[Collected data]
_ _ _ _ _ _ _

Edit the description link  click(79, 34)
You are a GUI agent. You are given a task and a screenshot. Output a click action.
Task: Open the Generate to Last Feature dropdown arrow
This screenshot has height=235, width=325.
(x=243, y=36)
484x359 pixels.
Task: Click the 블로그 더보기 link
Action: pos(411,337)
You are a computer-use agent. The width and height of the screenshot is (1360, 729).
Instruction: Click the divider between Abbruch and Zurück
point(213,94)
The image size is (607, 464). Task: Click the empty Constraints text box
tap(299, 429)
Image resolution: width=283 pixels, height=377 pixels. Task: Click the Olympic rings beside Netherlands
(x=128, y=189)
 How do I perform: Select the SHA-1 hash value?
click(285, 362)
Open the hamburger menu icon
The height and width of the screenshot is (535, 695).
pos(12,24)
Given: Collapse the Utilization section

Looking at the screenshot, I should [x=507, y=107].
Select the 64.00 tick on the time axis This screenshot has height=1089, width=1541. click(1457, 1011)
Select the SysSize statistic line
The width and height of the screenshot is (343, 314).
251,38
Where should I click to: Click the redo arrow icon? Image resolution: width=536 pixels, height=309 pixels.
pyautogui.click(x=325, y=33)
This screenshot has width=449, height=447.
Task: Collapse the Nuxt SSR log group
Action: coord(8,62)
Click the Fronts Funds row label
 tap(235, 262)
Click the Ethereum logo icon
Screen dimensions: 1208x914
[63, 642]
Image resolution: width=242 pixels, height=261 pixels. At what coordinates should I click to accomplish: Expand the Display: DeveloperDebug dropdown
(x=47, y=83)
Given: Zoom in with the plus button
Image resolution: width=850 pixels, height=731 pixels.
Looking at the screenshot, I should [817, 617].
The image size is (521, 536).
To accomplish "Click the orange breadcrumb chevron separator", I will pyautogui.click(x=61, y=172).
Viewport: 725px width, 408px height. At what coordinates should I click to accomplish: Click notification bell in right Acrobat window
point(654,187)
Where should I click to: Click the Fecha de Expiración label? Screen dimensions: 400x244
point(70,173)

_ _ _ _ _ _ _

Assignment:
Give the number of lines in the data above that include the word "agent", with no other words.

Your solution:
2